* WHAT YOU NEED TO DO:
Below are entries. Copy exactly the lines running from the line that holds "Task: Click the Tint color slider handle" to the line that holds "Start recording a", with both ends included.

(Source data)
=== Section Start ===

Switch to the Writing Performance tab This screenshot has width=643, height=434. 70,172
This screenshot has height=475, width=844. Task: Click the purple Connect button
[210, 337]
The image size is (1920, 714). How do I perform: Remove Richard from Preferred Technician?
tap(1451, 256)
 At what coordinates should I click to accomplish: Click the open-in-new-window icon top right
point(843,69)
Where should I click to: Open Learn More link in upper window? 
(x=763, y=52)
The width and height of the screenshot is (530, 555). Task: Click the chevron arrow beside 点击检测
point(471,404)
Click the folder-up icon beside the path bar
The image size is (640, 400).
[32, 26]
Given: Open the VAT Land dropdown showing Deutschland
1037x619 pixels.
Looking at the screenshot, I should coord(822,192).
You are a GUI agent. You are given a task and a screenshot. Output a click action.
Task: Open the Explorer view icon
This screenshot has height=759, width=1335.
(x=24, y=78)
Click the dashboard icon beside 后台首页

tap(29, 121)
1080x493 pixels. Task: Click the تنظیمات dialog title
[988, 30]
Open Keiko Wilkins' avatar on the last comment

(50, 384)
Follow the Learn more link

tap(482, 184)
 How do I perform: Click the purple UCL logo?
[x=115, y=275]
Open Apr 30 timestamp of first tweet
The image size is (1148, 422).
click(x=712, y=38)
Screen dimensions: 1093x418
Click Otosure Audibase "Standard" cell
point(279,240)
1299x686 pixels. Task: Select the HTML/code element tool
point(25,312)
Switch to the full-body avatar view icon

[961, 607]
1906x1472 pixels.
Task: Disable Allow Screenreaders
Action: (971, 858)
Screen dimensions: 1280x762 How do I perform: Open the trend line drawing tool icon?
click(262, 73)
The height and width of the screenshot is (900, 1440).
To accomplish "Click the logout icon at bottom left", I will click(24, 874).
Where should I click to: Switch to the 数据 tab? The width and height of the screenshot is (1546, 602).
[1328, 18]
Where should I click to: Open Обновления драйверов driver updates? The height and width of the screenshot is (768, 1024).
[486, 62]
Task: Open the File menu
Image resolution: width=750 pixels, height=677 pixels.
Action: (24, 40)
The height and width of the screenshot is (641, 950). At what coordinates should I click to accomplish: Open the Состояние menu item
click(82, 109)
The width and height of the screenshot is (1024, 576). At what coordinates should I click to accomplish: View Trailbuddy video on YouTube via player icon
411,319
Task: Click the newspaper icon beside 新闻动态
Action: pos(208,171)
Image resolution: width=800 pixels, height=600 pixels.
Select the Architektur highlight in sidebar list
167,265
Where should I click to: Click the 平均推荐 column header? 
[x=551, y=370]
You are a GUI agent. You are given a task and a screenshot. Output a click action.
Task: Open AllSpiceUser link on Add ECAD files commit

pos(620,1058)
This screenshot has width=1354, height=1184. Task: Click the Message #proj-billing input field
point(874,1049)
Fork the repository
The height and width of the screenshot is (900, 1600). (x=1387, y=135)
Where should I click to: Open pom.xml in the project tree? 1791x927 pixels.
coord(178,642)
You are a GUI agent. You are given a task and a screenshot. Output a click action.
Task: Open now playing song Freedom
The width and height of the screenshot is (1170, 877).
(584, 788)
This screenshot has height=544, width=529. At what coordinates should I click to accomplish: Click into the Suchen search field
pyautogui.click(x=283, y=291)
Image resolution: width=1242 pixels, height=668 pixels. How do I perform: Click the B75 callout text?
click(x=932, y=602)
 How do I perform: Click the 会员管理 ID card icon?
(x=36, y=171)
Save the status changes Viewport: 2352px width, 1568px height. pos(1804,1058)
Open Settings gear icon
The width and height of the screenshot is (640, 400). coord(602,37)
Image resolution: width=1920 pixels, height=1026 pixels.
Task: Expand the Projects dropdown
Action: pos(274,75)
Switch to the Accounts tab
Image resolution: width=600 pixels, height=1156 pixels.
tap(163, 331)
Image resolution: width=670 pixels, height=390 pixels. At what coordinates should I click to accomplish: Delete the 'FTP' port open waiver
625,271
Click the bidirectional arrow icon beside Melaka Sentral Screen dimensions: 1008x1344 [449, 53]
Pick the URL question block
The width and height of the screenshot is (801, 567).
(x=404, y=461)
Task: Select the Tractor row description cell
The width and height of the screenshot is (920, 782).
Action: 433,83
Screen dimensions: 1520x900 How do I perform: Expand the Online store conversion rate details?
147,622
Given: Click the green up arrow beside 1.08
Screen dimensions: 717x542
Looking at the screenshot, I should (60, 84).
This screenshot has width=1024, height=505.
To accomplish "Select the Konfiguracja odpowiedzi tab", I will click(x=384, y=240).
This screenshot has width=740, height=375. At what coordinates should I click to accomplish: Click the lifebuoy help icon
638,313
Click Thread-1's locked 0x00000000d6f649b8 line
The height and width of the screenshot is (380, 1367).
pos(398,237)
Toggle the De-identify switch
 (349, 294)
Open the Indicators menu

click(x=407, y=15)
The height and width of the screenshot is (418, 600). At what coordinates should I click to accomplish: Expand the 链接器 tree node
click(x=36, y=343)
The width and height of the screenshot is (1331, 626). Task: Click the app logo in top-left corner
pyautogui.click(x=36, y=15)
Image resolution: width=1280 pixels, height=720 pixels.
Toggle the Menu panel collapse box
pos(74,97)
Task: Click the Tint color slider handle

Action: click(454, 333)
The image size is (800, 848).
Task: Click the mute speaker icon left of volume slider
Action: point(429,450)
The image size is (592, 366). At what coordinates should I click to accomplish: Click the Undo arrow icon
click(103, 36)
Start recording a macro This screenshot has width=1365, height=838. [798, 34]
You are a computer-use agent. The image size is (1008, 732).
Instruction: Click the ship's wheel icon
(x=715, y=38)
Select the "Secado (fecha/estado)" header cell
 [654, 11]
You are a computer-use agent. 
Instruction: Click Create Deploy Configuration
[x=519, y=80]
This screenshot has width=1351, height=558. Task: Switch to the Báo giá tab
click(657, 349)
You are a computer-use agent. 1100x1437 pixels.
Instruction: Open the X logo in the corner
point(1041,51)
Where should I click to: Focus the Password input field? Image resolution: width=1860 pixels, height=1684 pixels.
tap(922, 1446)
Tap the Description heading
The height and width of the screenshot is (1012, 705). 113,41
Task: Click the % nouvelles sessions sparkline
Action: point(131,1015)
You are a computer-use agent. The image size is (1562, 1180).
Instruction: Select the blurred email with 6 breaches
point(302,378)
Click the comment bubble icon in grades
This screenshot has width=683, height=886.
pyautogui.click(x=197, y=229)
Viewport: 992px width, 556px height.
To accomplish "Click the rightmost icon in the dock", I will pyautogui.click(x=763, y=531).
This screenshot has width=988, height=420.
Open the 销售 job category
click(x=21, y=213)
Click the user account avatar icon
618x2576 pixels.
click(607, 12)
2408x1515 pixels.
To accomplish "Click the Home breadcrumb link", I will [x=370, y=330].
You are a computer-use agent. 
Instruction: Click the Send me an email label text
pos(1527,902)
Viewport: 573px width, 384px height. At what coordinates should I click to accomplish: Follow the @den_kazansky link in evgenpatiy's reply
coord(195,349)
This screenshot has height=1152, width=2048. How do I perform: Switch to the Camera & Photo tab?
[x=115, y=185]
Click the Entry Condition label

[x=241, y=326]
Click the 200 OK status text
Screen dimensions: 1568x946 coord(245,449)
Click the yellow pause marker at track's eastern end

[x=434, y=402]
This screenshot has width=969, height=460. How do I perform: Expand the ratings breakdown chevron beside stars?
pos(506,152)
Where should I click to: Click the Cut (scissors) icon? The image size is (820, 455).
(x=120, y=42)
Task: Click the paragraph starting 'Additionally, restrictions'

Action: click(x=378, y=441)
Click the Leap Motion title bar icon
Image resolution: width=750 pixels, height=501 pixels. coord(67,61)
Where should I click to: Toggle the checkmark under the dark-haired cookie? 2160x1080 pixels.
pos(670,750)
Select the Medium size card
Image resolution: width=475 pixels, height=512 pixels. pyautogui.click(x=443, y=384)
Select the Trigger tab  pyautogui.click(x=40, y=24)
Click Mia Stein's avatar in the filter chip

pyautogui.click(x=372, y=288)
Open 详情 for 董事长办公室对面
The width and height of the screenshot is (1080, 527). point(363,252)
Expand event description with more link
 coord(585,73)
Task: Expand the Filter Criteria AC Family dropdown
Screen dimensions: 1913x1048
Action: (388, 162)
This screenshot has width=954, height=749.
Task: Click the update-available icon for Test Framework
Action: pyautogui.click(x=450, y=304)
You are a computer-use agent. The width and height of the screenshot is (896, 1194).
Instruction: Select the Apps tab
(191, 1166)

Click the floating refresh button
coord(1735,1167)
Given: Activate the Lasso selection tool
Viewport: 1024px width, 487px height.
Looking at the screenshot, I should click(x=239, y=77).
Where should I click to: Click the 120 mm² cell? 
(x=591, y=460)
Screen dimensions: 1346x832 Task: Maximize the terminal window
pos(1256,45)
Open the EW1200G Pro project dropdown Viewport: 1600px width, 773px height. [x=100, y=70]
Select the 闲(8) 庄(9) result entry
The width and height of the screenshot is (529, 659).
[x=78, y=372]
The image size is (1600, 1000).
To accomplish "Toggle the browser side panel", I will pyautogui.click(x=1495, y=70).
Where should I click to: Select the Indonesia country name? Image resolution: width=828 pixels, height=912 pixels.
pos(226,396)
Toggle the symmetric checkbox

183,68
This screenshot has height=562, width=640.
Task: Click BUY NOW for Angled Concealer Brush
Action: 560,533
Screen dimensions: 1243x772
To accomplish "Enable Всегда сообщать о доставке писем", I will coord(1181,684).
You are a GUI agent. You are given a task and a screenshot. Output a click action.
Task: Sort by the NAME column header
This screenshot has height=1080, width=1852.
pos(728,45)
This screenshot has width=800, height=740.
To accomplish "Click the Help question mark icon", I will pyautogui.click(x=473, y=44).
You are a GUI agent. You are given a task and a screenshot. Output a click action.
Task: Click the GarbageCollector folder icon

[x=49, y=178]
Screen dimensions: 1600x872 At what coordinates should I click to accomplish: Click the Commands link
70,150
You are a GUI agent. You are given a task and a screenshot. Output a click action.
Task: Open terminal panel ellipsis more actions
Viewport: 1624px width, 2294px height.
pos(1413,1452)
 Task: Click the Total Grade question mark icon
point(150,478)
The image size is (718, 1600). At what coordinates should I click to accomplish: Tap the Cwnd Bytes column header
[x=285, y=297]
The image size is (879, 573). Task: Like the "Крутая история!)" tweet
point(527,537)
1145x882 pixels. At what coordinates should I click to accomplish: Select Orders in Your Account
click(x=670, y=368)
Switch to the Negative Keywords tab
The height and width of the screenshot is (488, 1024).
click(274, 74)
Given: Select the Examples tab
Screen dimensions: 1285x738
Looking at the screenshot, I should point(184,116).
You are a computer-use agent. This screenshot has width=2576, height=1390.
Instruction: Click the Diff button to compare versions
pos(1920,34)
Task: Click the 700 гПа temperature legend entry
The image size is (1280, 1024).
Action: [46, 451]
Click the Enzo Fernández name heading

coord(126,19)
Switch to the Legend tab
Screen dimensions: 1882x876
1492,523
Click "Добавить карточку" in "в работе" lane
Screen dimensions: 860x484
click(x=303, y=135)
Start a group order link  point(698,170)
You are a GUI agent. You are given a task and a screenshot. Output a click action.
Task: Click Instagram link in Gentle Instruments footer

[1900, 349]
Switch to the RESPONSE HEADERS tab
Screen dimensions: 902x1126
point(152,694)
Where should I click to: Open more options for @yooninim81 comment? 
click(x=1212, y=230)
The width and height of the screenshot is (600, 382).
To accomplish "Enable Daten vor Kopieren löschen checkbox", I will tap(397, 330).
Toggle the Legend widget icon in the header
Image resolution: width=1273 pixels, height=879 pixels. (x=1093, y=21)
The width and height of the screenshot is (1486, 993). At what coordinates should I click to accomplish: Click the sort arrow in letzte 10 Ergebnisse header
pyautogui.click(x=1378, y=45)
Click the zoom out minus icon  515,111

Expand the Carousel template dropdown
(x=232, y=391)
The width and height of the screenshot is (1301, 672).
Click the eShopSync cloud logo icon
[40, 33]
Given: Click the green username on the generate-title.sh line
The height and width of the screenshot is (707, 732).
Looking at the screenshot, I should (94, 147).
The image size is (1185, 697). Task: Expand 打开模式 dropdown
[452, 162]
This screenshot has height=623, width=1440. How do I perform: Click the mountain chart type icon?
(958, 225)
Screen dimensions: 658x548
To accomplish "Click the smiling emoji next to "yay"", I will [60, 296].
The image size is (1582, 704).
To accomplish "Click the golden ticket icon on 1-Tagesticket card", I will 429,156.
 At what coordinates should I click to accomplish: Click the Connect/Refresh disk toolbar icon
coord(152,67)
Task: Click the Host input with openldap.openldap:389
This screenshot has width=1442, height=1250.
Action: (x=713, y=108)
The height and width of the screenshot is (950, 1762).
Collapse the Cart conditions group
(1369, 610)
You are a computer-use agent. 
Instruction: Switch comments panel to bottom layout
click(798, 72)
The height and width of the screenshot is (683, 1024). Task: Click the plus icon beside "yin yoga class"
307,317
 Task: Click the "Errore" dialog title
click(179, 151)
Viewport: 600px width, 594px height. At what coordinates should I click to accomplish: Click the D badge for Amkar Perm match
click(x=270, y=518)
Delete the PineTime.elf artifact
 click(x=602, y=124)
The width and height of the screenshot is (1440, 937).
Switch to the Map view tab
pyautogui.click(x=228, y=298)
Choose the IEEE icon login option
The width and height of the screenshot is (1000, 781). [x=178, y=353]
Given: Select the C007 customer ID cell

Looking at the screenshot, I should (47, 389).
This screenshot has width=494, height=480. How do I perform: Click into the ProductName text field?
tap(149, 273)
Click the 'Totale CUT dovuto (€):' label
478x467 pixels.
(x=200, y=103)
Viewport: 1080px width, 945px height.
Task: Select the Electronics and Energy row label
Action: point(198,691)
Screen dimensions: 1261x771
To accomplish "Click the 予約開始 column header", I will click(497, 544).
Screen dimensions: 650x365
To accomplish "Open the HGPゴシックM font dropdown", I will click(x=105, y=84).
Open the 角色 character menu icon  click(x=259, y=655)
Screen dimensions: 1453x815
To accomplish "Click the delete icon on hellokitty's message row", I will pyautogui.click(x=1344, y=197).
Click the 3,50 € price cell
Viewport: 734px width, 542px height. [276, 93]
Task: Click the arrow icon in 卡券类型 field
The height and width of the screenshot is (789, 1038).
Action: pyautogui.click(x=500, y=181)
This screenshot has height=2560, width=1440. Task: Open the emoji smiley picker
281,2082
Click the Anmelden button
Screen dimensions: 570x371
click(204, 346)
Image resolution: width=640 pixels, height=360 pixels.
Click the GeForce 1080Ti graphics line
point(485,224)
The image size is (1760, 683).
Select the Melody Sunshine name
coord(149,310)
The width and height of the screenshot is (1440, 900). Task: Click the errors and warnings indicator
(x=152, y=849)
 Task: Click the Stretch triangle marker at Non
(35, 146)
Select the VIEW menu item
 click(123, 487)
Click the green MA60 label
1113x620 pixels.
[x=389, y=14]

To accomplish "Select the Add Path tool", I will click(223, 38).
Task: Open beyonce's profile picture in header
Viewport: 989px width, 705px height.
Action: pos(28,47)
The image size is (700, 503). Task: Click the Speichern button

=== Section End ===

* WRITTEN ANSWER:
Task: Click the Tint color slider handle

Action: click(454, 333)
The image size is (800, 848).
Task: Click the mute speaker icon left of volume slider
Action: point(429,450)
The image size is (592, 366). At what coordinates should I click to accomplish: Click the Undo arrow icon
click(103, 36)
Start recording a macro This screenshot has width=1365, height=838. [798, 34]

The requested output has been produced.